_Study material:_
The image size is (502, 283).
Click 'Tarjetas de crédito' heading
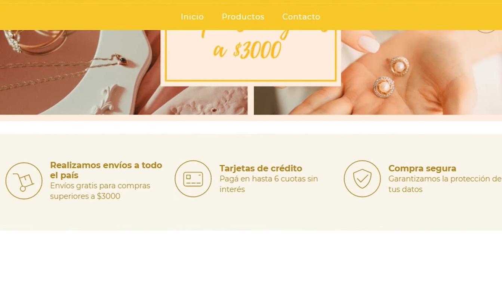(261, 168)
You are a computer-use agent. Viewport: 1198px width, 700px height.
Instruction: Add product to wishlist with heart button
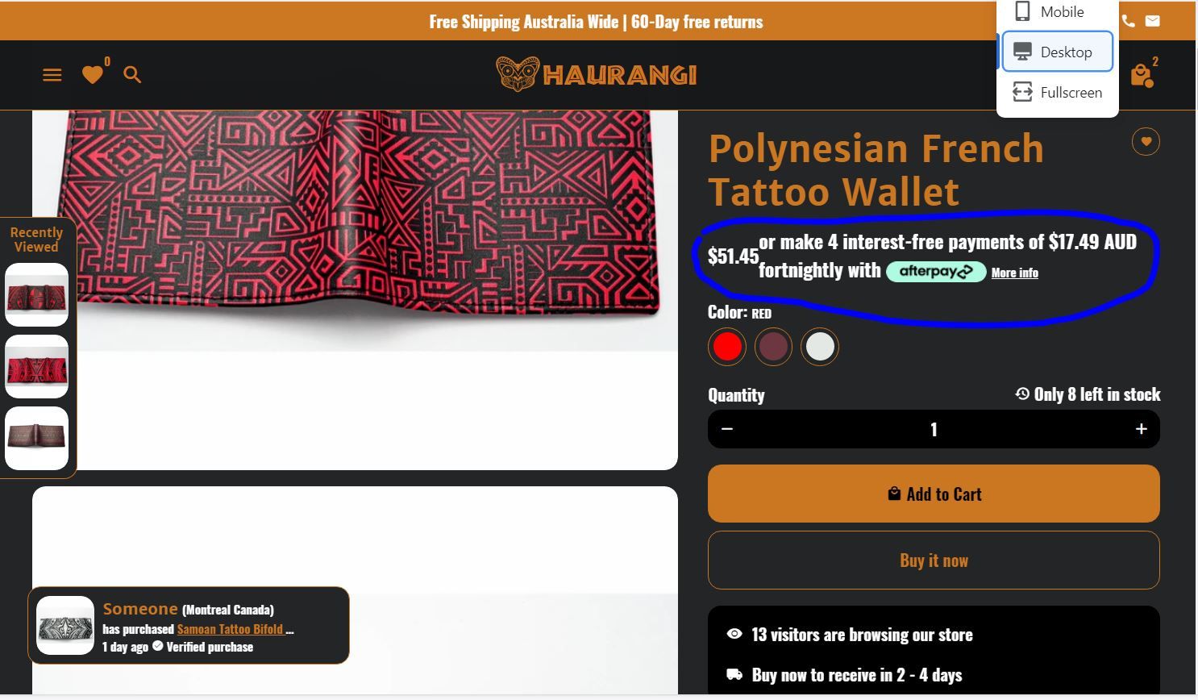[x=1146, y=142]
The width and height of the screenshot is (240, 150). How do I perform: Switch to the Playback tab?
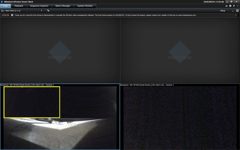(19, 6)
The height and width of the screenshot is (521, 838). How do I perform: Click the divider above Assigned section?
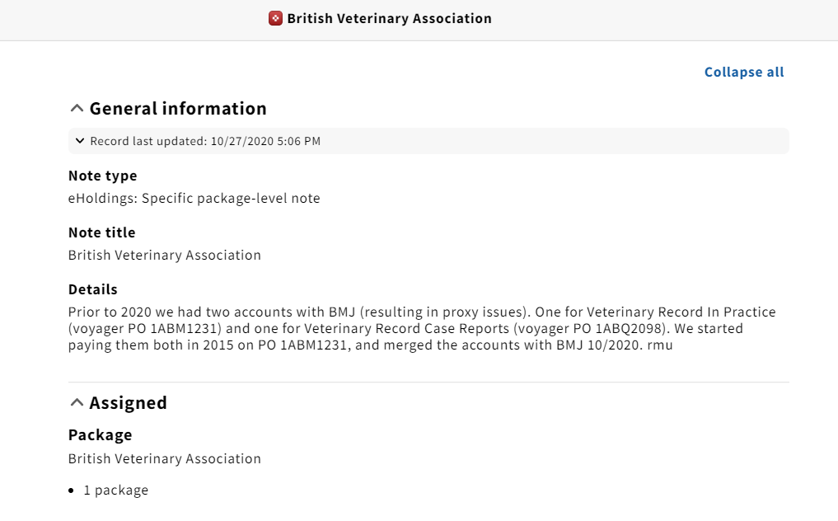tap(428, 382)
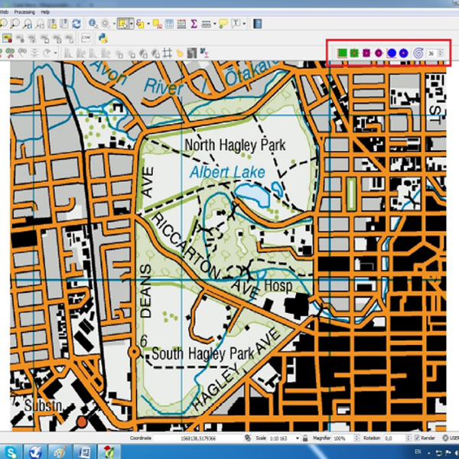Click the Coordinate input field

pyautogui.click(x=199, y=438)
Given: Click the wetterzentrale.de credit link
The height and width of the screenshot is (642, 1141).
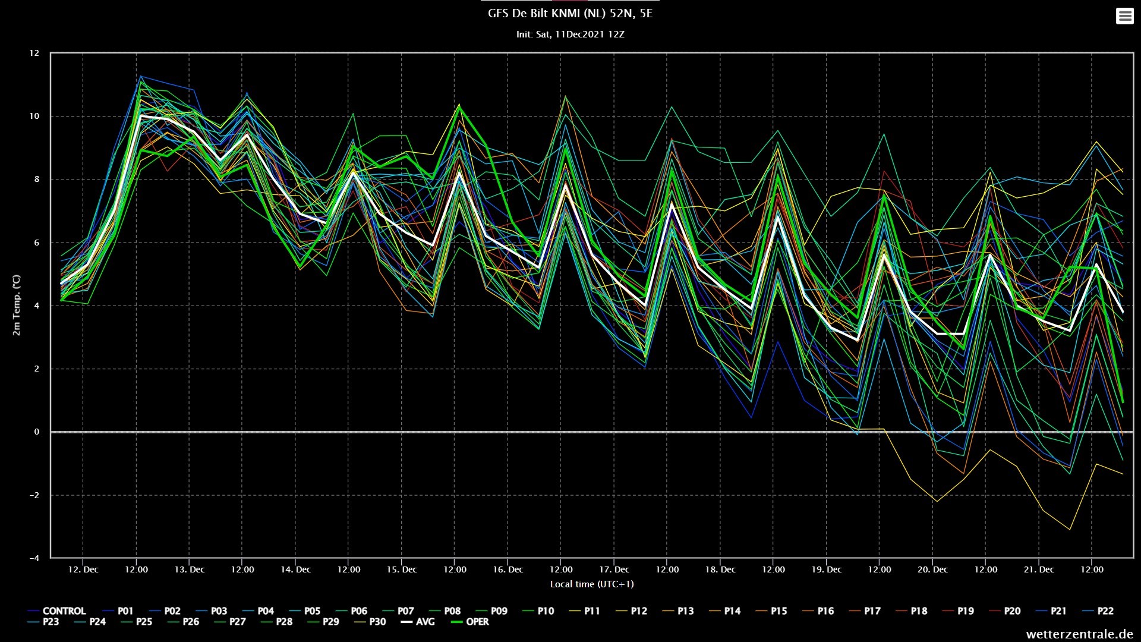Looking at the screenshot, I should 1079,634.
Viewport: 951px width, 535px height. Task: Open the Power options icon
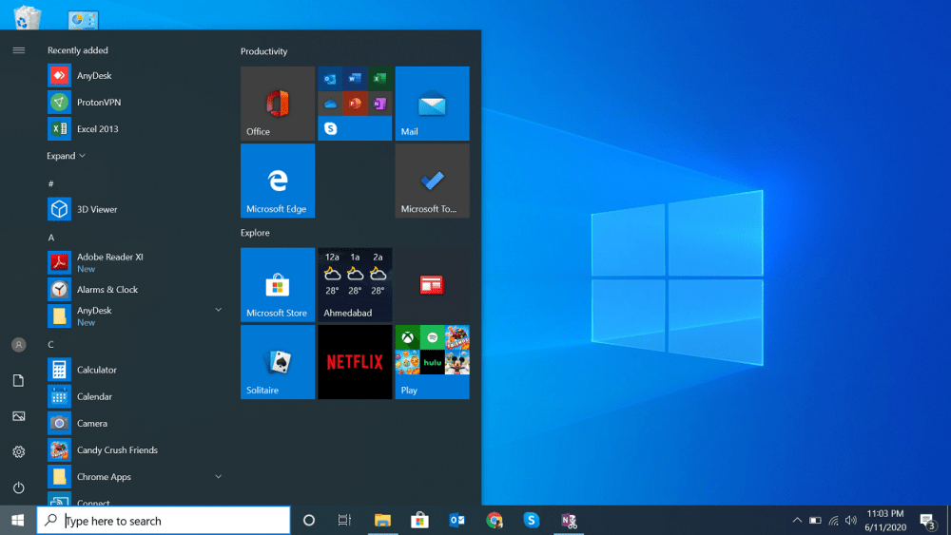(x=18, y=487)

_Assigned task:_ Make an exact copy of the listing. Do not carry over its pictures.

_Expected answer:_
The image size is (502, 283).
Click 'Tarjetas de crédito' heading
(261, 168)
You are a computer-use agent. Viewport: 1198px width, 700px height.
Instruction: Add product to wishlist with heart button
[x=1146, y=142]
The width and height of the screenshot is (240, 150). How do I perform: Switch to the Playback tab?
(19, 6)
The height and width of the screenshot is (521, 838). How do I perform: Click the divider above Assigned section?
tap(428, 382)
Click the Coordinate input field

pyautogui.click(x=199, y=438)
Given: Click the wetterzentrale.de credit link
The height and width of the screenshot is (642, 1141).
Looking at the screenshot, I should 1079,634.
Viewport: 951px width, 535px height. Task: Open the Power options icon
(x=18, y=487)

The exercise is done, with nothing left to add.